In tandem with these developments, ever-faster journey times, and consequently shorter layovers and turnaround schedules for airline crew, led to uniform style transformations.
When scheduled international air travel began, in the 1930s, this new mode of transport – then the height of luxury given the considerable premium that was paid for speed – echoed equivalent service standards on the ground.
With no other benchmark to deploy, an airborne equivalent of what the same passengers would have habitually expected on land or sea – a first-class dining carriage on a sleeper train, the lounge bar of a top hotel, or the smoking saloon of a transatlantic ocean liner – was closely replicated, as far as space and weight constraints allowed.
Staff uniforms reflected these general standards, which were also echoed in job titles and other forms of language used to describe the overall experience.
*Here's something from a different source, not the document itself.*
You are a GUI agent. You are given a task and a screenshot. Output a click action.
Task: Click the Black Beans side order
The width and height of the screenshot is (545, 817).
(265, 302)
In common with trains and ships, first-generation long-range passenger aircraft, such as those of Imperial Airways, which operated a flying boat service to Hong Kong from England, and the Pan American Airways’ China Clippers, had stewards – and these were almost all men.
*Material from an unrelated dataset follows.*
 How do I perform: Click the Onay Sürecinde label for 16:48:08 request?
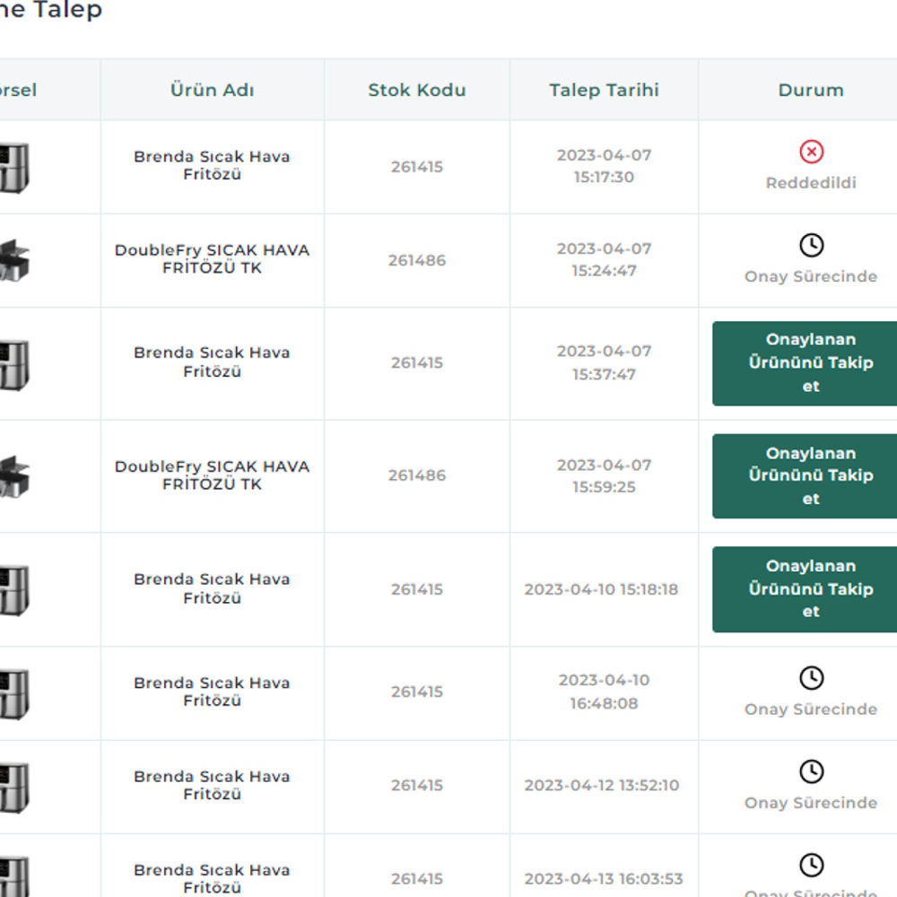810,709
The stewardess role combined those of nursing sister and Universal Aunt; they were principally on board to help the airsick, chaperon the underaged, and assist with “ladies only” tasks. Glamour was not part of the job description.
In the post-war years, increased numbers of stewardesses emerged as a consequence of wartime labour shortages. With so many men off at the battlefront, women became engaged in numerous roles previously closed to them. Skill sets and work routine habits acquired during wartime became peacetime advantages.
Many new recruits had already served in some uniformed capacity, and were therefore accustomed to shift work, temporary accommodation, and armed with “make-do-and-get-on-with-it” attitudes that suited long-distance aircrew.
Uniform designs reflected this mindset; tailored military/nautical influences, versions of peaked or fore-and-aft caps perched at jaunty angles, and dark, serviceable colours – navy blue, in particular – were styles commonplace across the aviation industry.
From the early 1960s, national airlines began to cultivate distinctive cabin crew uniform styles based on traditional dress. Such innovations helped distinguish new carriers in rapidly emerging consumer markets where – ultimately – getting passengers from A to D via B and C as safely and comfortably as possible was all that mattered.
Sari-clad Air India stewardesses led the way, and other Asian airlines followed suit.
Probably the most well-known remains Singapore Airlines’ uniform, a figure-hugging sarong kebaya-influenced outfit that became a global brand image in its own right. Exotic appeal formed part of the package – even though the Singapore Girl uniform was carefully designed to ensure no cleavage was shown.
By the 90s, sexualised imagery had become unacceptable, and more corporate styles modelled on contemporary business attire were introduced across the airline industry.